◆ What to work on ◆
a: On the Elasticsearch plugin page below, which Java version does Elasticsearch 7.x require?
b: List every document indexed into test_index on the Elasticsearch plugin page below, giving each document's id and its field1 value.

◆ Source document ◆
◆ ◆ ◆ ◆ ◆ ◆ ◆

Skip to content

sloth001/elasticsearch-position-similarity

 
 

Repository files navigation

Elasticsearch term position similarity plugin

Elasticsearch custom similarity plugin to calculate score based on term position and payload so that terms closer to the beginning of a field have higher scores.

Build

./gradlew clean assemble

Note, that Elasticsearch 7.x requires Java 12.

Install

Run ./scripts/install-plugin.sh

Re-start elasticsearch

Examples

Run ./examples/position-similarity.sh

Advanced Scoring with Elasticsearch Similarity Plugins

What are Plugins

Plugins are a way to enhance the core Elasticsearch functionality in a custom manner.

https://www.elastic.co/guide/en/elasticsearch/plugins/current/intro.html

What is Similarity

A similarity (scoring/ranking model) defines how matching documents are scored. Similarity is per field, meaning that via the mapping one can define a different similarity per field.

Configuring a custom similarity is considered an expert feature and the builtin similarities are most likely sufficient.

https://www.elastic.co/guide/en/elasticsearch/reference/current/index-modules-similarity.html

BM25 Similarity Scoring Formula

BM25 is a default similarity in Elasticsearch 7.x.

score(q,d) =
  ∑ (
      (k1 + 1)
    · idf(t)
    · tf(t in d) / [ tf(t in d) + k1 · (1 - b + b · document_length / avg(document_length)) ]
    ) (t in q)

Let's index some documents, run a match query and look at explanation.

Create Elasticsearch Index

curl --header "Content-Type:application/json" -s -XDELETE "http://localhost:9200/test_index"

curl --header "Content-Type:application/json" -s -XPUT "http://localhost:9200/test_index" -d '
{
  "settings": {
    "index": {
      "number_of_shards": 1,
      "number_of_replicas": 0,
      "similarity": {
        "default": {
          "type": "BM25"
        }
      }
    }
  }
}
'

Create Mapping

curl --header "Content-Type:application/json" -XPUT 'localhost:9200/test_index/_mapping' -d '
{
  "properties": {
    "field1": {
      "type": "text"
    }
  }
}
'

Index Documents

curl --header "Content-Type:application/json" -s -XPUT "localhost:9200/test_index/_doc/1" -d '
{"field1" : "bar foo"}
'

curl --header "Content-Type:application/json" -s -XPUT "localhost:9200/test_index/_doc/2" -d '
{"field1" : "foo bar bar"}
'

curl --header "Content-Type:application/json" -s -XPUT "localhost:9200/test_index/_doc/3" -d '
{"field1" : "bar bar foo foo"}
'

curl --header "Content-Type:application/json" -s -XPOST "http://localhost:9200/test_index/_refresh"
doc id foo freq doc length
1 1 2
2 1 3
3 2 4

Match Query

curl --header "Content-Type:application/json" -s "localhost:9200/test_index/_search?pretty=true" -d '
{
  "query": {
    "match": {
      "field1": "foo"
    }
  }
}
'

Match Query Results

{
  "hits" : {
    "total" : {
      "value" : 3,
      "relation" : "eq"
    },
    "max_score" : 0.16786805,
    "hits" : [
      {
        "_index" : "test_index",
        "_type" : "_doc",
        "_id" : "3",
        "_score" : 0.16786805,
        "_source" : {
          "field1" : "bar bar foo foo"

◆ ◆ ◆ ◆ ◆ ◆ ◆

◆ Given information ◆
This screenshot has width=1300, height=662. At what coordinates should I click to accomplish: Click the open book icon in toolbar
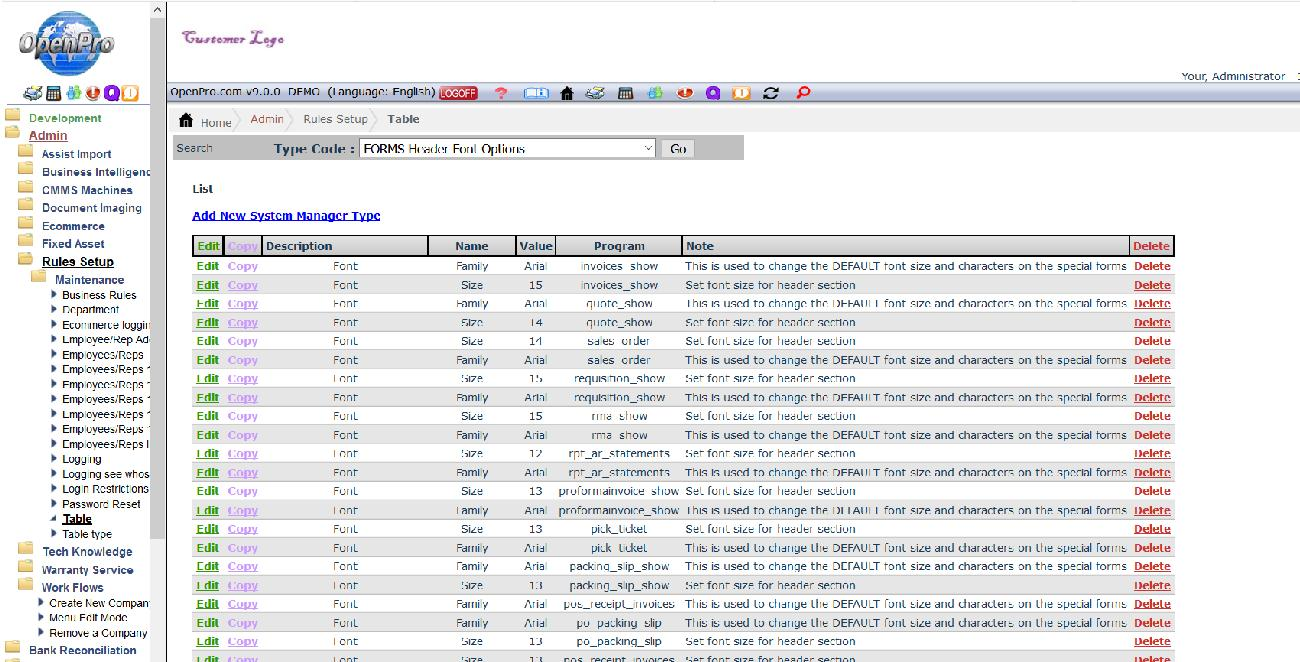(536, 93)
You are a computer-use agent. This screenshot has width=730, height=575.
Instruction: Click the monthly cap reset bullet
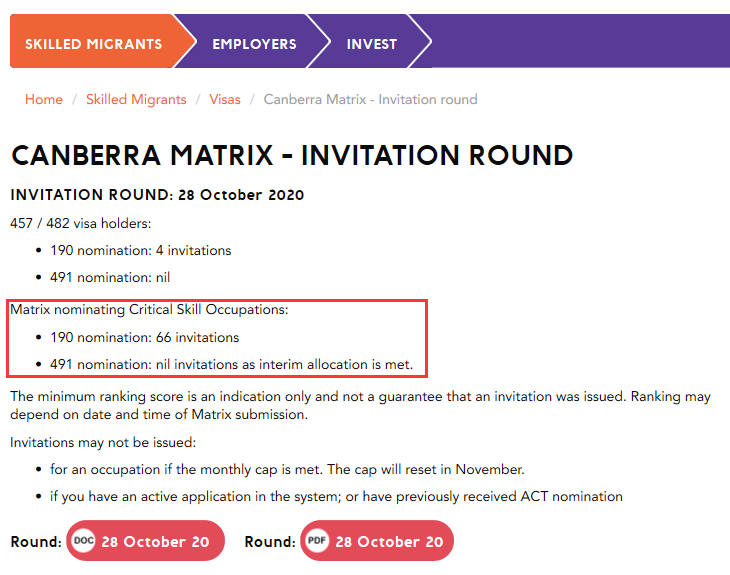tap(287, 469)
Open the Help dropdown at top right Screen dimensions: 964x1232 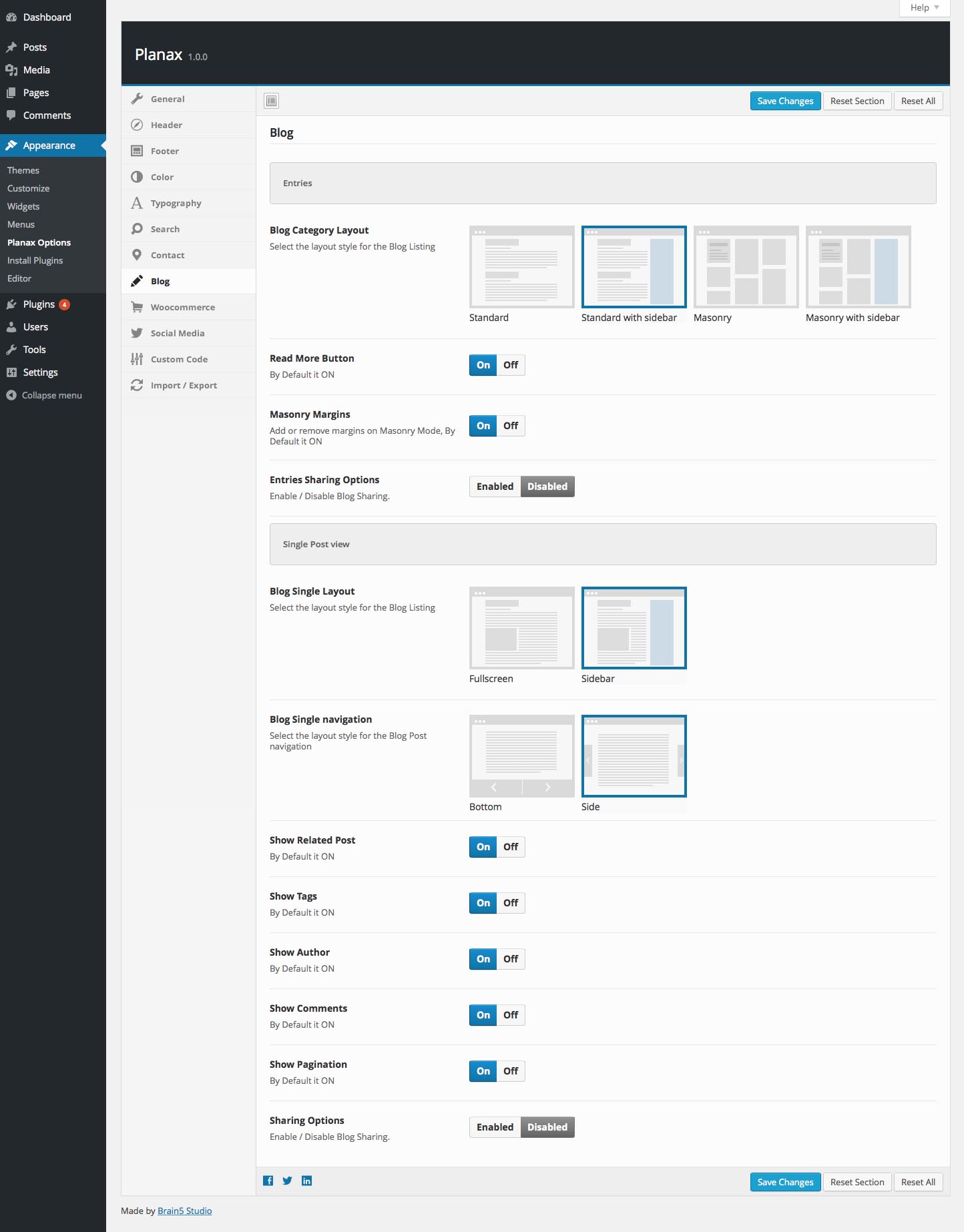[924, 7]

◆ ◆ ◆ ◆ ◆ ◆ ◆

◆ Answers by task ◆
a: Java 12

b:
- Document 1: "bar foo"
- Document 2: "foo bar bar"
- Document 3: "bar bar foo foo"